AIM OF THE TASK -
Every line below that holds the word "checkbox" must be listed.

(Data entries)
== Segment start ==

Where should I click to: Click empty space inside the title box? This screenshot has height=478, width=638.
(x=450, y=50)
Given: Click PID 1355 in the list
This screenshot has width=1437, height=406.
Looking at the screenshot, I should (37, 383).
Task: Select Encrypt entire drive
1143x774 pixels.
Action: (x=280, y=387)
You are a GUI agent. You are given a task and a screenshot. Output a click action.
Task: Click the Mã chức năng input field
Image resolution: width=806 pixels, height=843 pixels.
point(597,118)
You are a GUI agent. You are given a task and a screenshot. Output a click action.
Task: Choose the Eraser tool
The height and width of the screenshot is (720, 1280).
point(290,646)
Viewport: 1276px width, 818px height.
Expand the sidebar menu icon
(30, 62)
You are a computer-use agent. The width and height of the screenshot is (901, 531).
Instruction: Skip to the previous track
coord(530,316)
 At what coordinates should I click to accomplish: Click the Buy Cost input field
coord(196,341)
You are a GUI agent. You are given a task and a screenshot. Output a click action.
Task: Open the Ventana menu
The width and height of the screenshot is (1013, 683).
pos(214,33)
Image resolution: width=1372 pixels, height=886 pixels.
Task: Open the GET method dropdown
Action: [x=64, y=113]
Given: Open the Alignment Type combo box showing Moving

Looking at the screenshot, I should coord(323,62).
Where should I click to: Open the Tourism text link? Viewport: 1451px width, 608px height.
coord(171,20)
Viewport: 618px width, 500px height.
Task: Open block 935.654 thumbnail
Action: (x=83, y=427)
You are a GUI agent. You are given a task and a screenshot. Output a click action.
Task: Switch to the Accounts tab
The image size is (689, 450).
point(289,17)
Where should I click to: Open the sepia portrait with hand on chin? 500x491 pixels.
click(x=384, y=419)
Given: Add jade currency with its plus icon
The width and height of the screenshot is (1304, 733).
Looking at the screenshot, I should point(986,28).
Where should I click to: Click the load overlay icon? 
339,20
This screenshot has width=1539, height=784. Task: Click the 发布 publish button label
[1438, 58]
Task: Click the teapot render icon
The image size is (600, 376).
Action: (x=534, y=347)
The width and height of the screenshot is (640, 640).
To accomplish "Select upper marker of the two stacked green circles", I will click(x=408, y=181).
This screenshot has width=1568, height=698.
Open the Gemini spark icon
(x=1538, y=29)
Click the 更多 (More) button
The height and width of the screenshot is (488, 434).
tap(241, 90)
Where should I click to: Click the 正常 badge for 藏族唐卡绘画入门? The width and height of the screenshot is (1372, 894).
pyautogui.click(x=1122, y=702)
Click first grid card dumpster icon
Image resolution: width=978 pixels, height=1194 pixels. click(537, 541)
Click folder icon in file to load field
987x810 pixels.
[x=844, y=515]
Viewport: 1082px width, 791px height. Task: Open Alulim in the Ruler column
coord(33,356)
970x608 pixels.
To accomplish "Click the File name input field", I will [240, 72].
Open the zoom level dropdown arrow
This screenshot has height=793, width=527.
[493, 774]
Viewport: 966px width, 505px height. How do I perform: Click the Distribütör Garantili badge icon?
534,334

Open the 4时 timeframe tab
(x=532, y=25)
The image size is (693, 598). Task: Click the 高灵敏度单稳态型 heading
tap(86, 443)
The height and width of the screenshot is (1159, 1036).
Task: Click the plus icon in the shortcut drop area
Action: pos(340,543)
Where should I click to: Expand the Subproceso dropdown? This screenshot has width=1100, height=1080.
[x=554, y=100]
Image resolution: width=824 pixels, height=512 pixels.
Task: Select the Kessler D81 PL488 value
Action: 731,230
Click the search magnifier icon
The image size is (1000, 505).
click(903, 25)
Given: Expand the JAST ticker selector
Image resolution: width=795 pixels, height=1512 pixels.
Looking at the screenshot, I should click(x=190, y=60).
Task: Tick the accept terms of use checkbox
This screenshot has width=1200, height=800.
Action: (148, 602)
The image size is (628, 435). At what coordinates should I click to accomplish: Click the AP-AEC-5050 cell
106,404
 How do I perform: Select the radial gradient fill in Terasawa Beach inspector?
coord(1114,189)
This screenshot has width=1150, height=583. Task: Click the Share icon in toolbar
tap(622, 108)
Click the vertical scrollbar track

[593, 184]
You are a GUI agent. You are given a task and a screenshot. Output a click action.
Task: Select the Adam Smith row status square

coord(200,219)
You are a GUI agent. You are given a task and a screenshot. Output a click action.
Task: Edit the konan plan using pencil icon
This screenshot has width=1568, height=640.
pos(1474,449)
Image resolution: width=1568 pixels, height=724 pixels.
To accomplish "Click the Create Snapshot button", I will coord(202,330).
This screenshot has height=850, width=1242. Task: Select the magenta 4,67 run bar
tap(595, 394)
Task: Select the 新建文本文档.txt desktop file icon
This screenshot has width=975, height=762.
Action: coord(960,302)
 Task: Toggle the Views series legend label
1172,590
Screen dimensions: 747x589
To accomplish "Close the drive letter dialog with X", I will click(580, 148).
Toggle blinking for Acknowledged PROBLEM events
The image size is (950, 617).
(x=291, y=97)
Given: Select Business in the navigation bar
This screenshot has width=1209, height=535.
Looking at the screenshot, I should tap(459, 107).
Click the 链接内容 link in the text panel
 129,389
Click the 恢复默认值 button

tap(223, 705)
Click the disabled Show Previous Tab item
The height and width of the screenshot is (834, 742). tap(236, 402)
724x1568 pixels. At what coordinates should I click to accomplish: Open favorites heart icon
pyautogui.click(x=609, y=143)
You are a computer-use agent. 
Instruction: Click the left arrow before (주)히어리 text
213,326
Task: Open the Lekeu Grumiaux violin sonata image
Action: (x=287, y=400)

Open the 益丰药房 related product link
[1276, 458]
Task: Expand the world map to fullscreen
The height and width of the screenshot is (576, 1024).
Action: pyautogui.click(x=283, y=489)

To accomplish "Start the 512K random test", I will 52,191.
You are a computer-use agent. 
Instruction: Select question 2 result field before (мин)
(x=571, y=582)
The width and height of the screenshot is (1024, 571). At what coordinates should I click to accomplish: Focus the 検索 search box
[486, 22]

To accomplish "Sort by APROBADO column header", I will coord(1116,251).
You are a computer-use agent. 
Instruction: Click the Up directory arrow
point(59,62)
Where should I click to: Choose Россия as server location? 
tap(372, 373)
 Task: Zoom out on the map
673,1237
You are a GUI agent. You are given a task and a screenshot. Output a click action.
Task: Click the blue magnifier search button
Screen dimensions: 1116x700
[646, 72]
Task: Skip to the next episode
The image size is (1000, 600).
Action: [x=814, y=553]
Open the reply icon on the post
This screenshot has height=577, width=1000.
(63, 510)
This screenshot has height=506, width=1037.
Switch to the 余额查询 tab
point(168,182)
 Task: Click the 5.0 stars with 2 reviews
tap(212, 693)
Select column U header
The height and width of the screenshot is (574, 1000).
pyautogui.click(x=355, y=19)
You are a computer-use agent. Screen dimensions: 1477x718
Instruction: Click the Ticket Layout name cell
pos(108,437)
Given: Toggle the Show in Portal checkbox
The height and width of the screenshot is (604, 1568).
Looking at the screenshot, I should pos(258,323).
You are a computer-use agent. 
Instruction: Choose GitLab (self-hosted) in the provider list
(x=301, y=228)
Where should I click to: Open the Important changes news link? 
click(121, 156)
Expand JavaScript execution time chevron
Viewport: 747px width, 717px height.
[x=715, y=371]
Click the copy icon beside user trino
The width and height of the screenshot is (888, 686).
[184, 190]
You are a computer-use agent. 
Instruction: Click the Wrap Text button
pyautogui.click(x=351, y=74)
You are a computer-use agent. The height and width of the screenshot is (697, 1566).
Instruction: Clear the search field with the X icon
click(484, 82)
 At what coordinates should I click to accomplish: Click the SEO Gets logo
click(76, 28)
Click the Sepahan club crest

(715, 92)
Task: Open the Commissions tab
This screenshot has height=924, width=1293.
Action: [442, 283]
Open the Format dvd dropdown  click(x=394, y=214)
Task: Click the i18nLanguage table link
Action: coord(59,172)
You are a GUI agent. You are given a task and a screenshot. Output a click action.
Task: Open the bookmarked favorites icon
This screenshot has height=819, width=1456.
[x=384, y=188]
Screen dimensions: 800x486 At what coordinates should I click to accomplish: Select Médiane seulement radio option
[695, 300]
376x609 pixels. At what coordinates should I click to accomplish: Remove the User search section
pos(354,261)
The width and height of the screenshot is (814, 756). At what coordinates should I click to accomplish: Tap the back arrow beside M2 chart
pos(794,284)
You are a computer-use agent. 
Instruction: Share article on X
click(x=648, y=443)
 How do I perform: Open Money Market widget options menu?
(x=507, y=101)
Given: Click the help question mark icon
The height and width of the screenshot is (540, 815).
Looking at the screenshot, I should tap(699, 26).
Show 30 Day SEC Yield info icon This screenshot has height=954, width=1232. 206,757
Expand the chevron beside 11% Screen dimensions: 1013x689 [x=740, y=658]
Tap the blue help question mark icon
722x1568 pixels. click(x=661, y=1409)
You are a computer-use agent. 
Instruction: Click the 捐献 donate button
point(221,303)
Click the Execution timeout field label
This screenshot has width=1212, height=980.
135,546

== Segment end ==

RESULT OF THIS TASK -
Task: Tick the accept terms of use checkbox
Given: Toggle the Show in Portal checkbox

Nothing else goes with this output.